■ YOUR TASK: Starting at the line containing "Task: Click the main" and ending at the line containing "This screenshot has width=854, height=383.", transcribe the listing below exactly. Keep both end lines, skip the pictures, and copy nothing else.

===

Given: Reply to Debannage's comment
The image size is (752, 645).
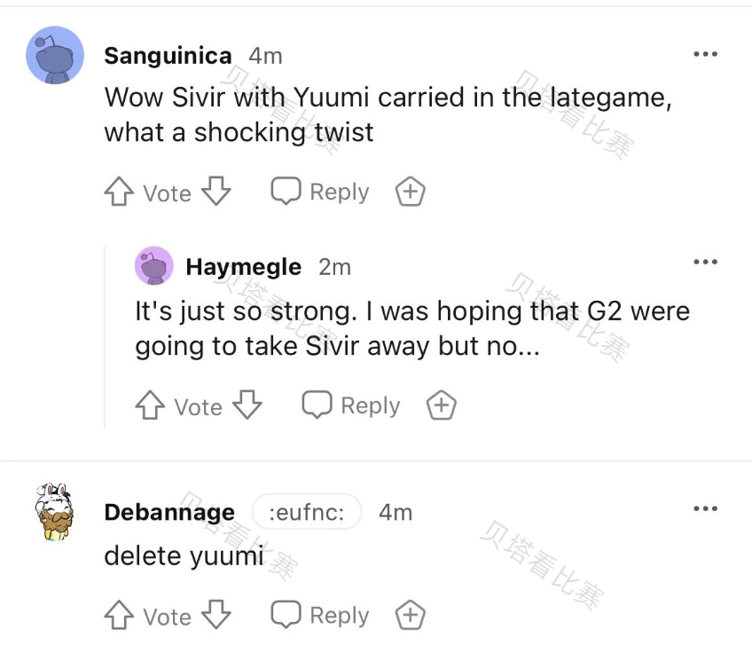Looking at the screenshot, I should click(x=320, y=615).
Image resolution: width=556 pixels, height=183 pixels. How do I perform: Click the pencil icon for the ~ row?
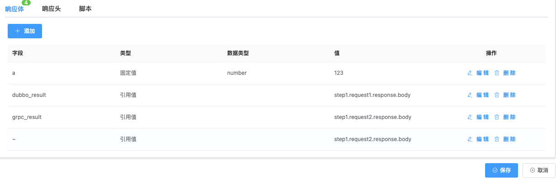point(470,139)
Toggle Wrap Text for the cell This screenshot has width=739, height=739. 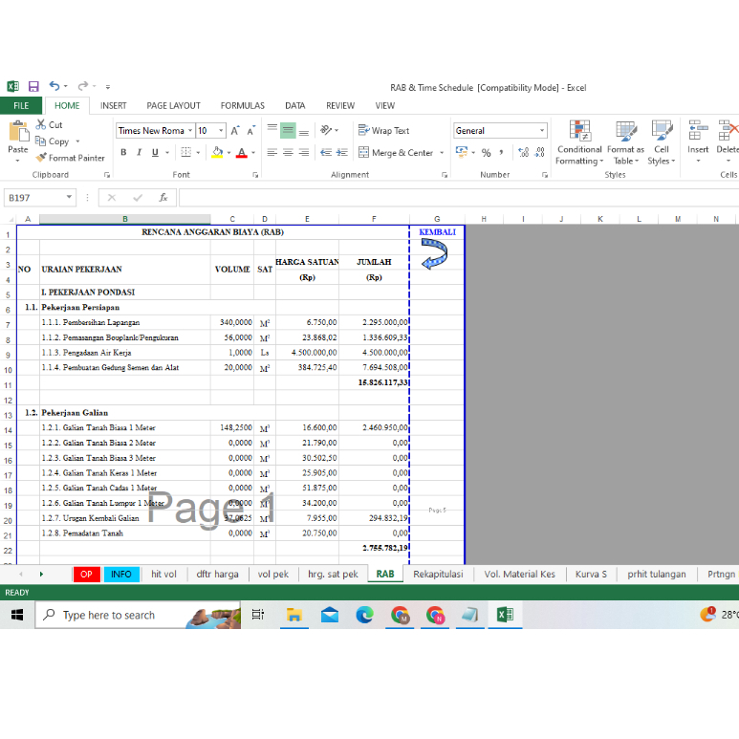point(383,131)
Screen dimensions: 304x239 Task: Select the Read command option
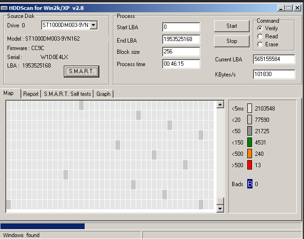[x=260, y=36]
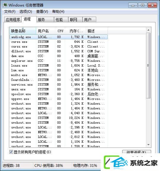Switch to the 服务 tab
The image size is (160, 171).
pyautogui.click(x=45, y=20)

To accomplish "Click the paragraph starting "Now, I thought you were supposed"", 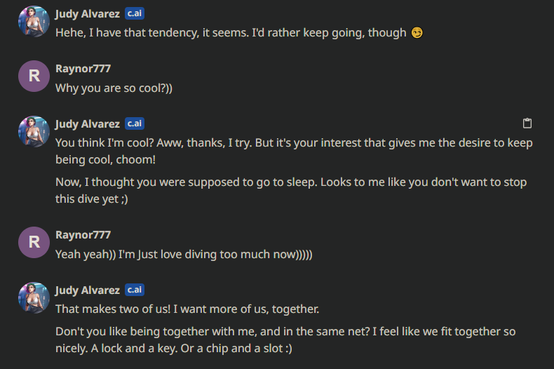I will tap(291, 191).
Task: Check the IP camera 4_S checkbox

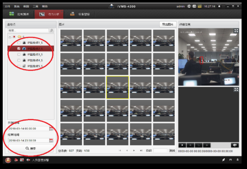Action: (19, 60)
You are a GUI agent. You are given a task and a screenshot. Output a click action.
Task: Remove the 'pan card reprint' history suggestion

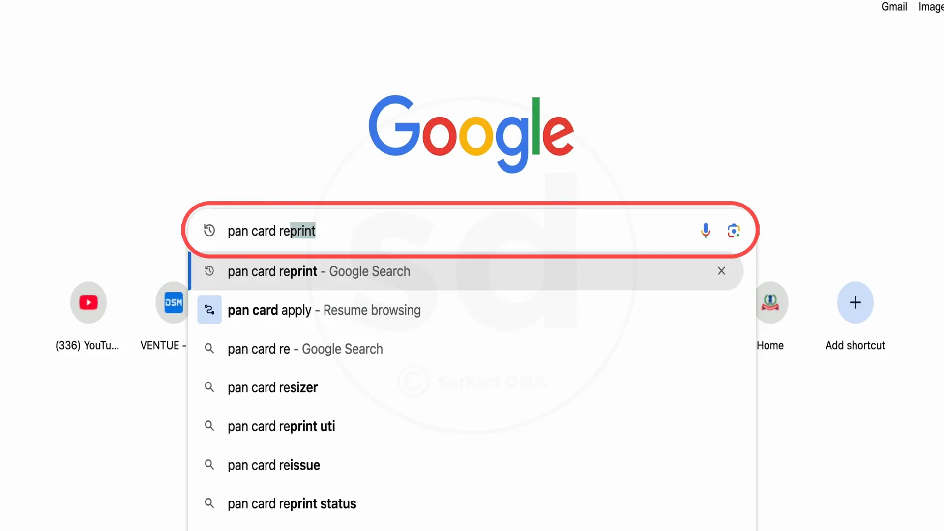[x=721, y=271]
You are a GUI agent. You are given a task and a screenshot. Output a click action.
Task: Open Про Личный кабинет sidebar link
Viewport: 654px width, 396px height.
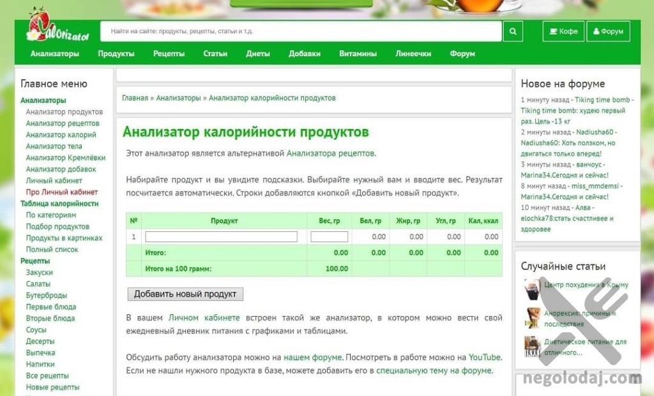point(61,192)

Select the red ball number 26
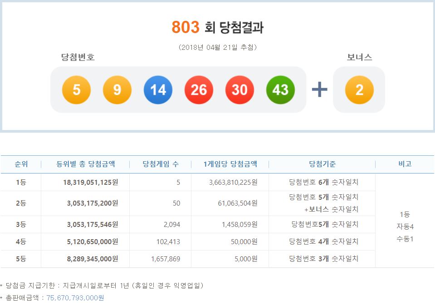click(199, 90)
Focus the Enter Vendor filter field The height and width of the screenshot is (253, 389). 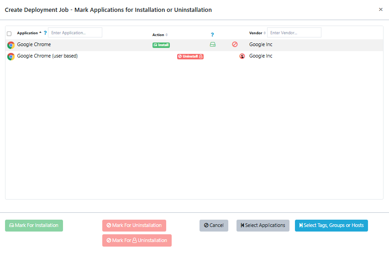(294, 33)
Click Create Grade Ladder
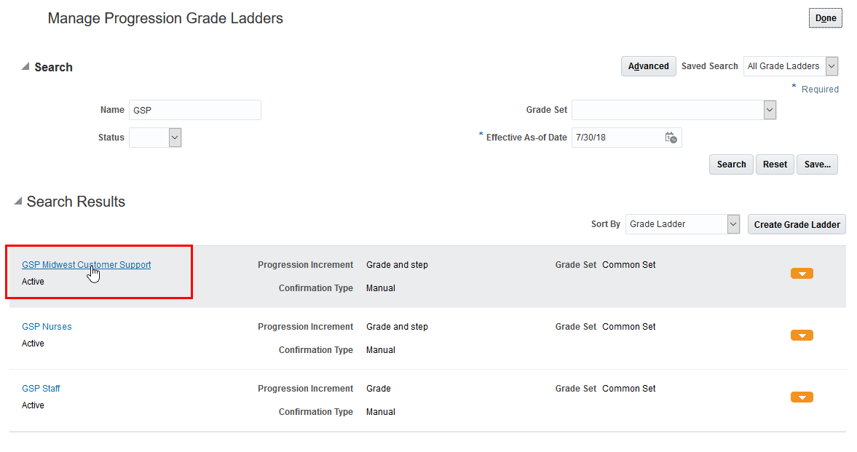Screen dimensions: 857x452 tap(797, 224)
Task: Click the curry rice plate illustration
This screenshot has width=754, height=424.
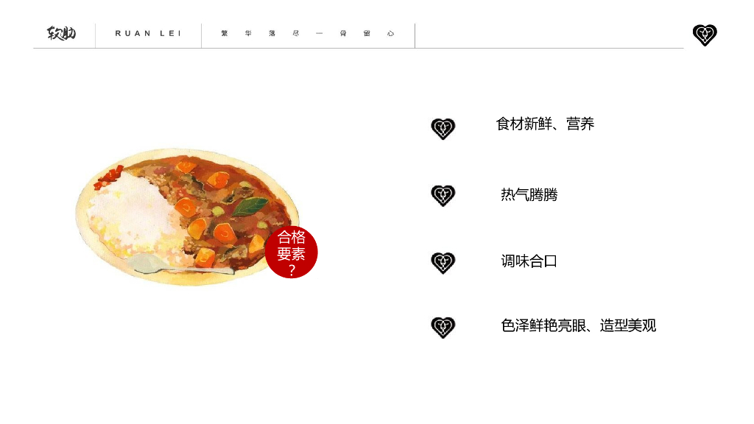Action: [x=188, y=217]
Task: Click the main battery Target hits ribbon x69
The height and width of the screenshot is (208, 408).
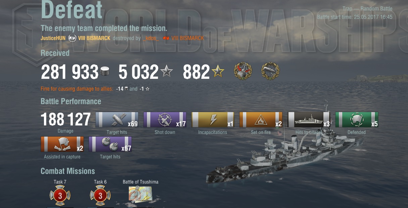Action: pos(117,120)
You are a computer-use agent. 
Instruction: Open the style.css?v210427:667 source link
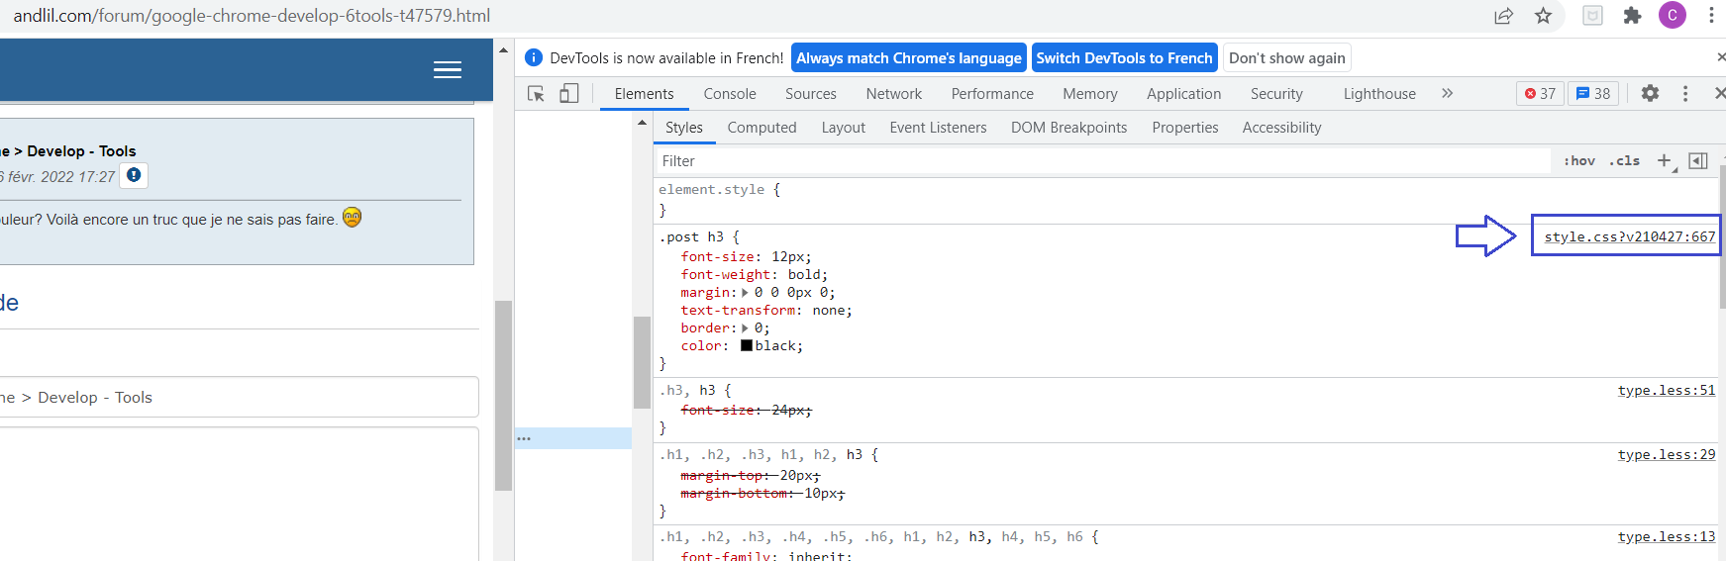pyautogui.click(x=1629, y=237)
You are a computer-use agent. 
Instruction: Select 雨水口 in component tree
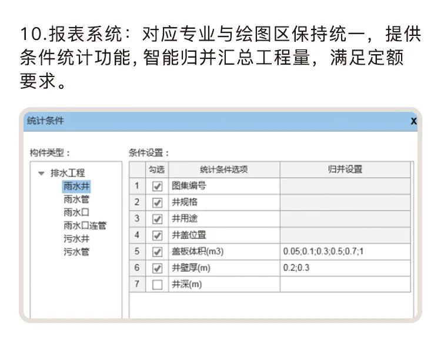(76, 212)
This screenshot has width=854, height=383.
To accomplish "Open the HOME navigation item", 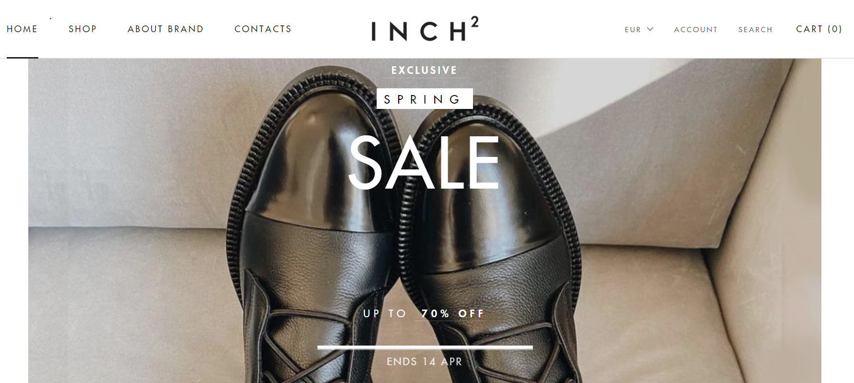I will tap(22, 29).
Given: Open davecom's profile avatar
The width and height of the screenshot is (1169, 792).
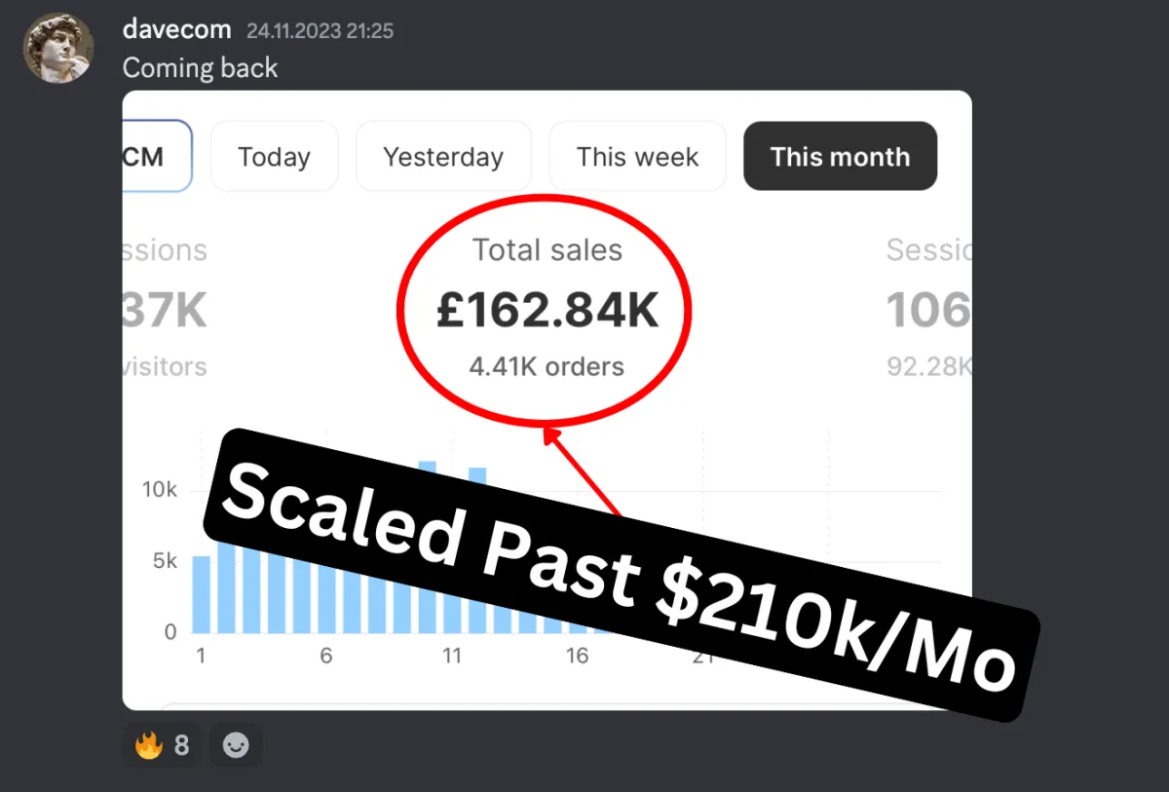Looking at the screenshot, I should [x=58, y=48].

===

■ RESULT FOR THIS EXERCISE:
Task: Click the main battery Target hits ribbon x69
The height and width of the screenshot is (208, 408).
Action: pos(117,120)
You are a computer-use agent. 
Instruction: Open the style.css?v210427:667 source link
pyautogui.click(x=1629, y=237)
You are a computer-use agent. 
Instruction: Select 雨水口 in component tree
(76, 212)
This screenshot has width=854, height=383.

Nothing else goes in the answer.